Che la truffa ci fosse ormai si sapeva benissimo ma mancava qualcosa. La cifra. E ora, al processo Mose, sta venendo fuori. La “Mantovani spa” durante i lavori per il Mose, ha costituito fondi neri per circa 20 milioni.

A raccontarlo il ragioniere Nicolò Buson, che teneva i conti di Piergiorgio Baita, presidente. «I fondi neri servivano a pagare i politici locali, come Giancarlo Galan e Renato Chisso, i referenti romani come il ministro Altero Matteoli, quelli del Magistrato alle acque».

I fondi neri gestiti in maniera diversa: pagando il doppio i sassi per costruire le dighe attraverso una società canadese, inventandosi servizi pagati a una società di William Colombelli a San Marino, oppure pagando più del doppio Mirco Voltazza e i suoi servizi per quanto riguarda la sicurezza. Quei soldi finivano in una banca svizzera in conti sotto copertura e tornavano in Italia in contanti.

Buson ha poi riferito una delle frasi che l’ex presidente della Mantovani ripeteva riferendosi a Galan: «Mi costa l’ira di Dio anche se non è più nessuno in Regione».

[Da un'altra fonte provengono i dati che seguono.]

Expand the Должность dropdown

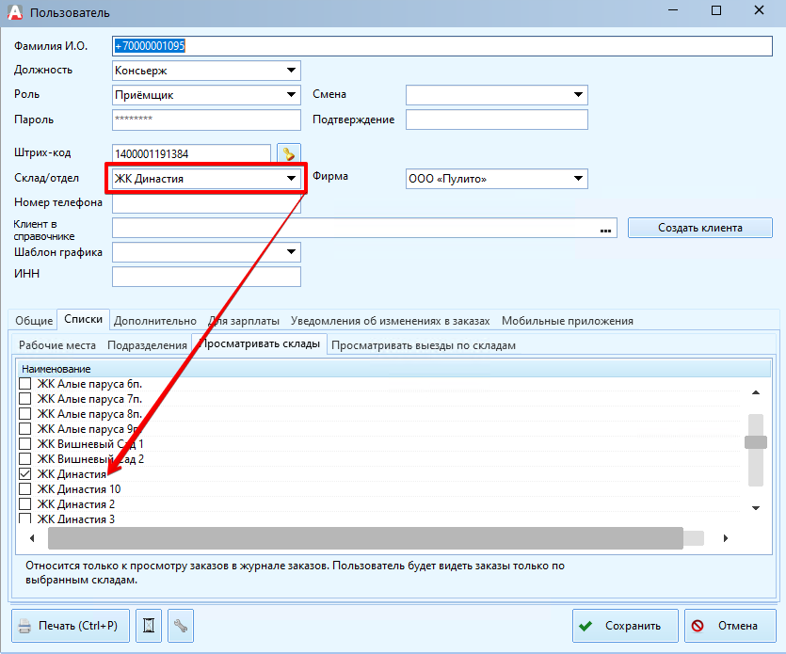click(291, 71)
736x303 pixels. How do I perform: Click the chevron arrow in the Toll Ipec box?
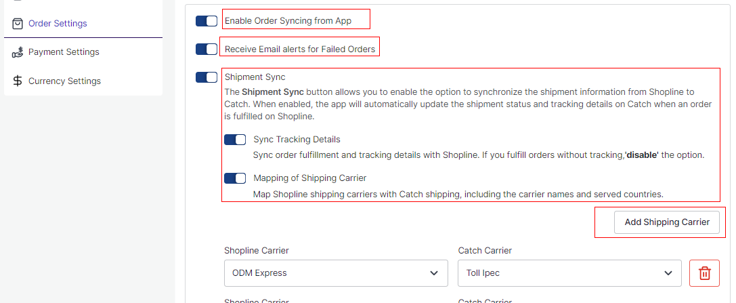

Il difensore di Matteoli. l’avvocato Francesco Campagna, ha chiesto a Buson se avesse sentito parlare o addirittura conosciuto l’onorevole Renzo Lusetti un tempo democristiano, poi passato alla Margherita, quindi al Pd e infine all’Udc. «In un’occasione», ha risposto il ragioniere che ora lavora alla “Nautilus”, «mi pregò di tenere in considerazione un giornale di Roma, che noi abbiamo sponsorizzato. In seguito gli spiegai che avevano chiesto tanti soldi e lui se ne meravigliò». La “Mantovani” a quelli de “Il Punto” di Roma, giornale online, versarono almeno due milioni di euro e lo stesso Baita ha spiegato, e ieri Buson lo ha confermato, che si trattava di una redazione molto vicina ai servizi segreti italiani e che i suoi giornalisti erano in grado di fornire informazioni utili.